C-Path is a pioneer in building and managing successful global, cross-sector consortia. The model through which C-Path’s consortia operate was constructed to overcome challenges in collaborative science, providing a framework for fostering collaboration and shattering existing barriers to data-sharing in clinical trials. A template that future similar organizations will look to for guidance and inspiration, the C-Path model is built around four central components:

  1. A legal framework to establish a “pre-competitive” space for collaboration, i.e., how IP would be protected, and how anti-trust, anti-bribery, and anti-corruption would be carried out. The framework provides the necessary clarity with respect to important issues such as governance, publication rights, confidentiality, and access to information and data.
  2. A secure data-sharing and information platform to support the ongoing efforts of C-Path’s consortia and enable the secure exchange of confidential information and data among consortium members.
  3. Capable leadership in both scientific and project management roles to drive projects toward their primary objectives. By providing such leadership, C-Path creates a culture that supports effective collaboration and manages expectations along the way, preventing distraction from the end goal and reinforcing that all parties are accountable and expected to contribute.
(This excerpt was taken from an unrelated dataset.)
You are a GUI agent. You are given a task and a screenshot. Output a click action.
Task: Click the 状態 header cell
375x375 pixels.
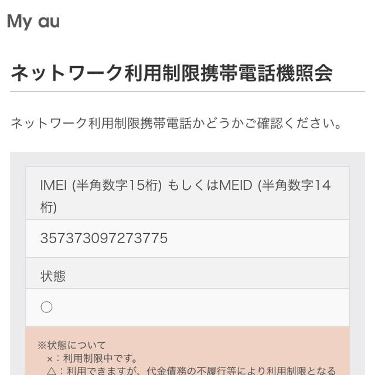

This culture allows members to share the benefits of cutting-edge science, drive consensus and publications, and assures the engagement of regulators.
  4. A results-oriented approach is key to ensuring that collaborative engagement and information sharing leads to planned expectations. C-Path identifies specific projects for which there is an unmet need, and, early in the process, develops detailed research plans with specific timelines and deliverables.

Receptivity to the C-Path model continues to grow. Many organizations, including research institutes, foundations, and patient advocates wish to be part of new consortia when they are launched, and organizations now approach C-Path to collaborate, based on C-Path’s existing achievements. By accomplishing what no one organization could do alone, C-Path’s collaborative approach gets results in the form of official regulatory endorsement of novel methodologies and drug development tools.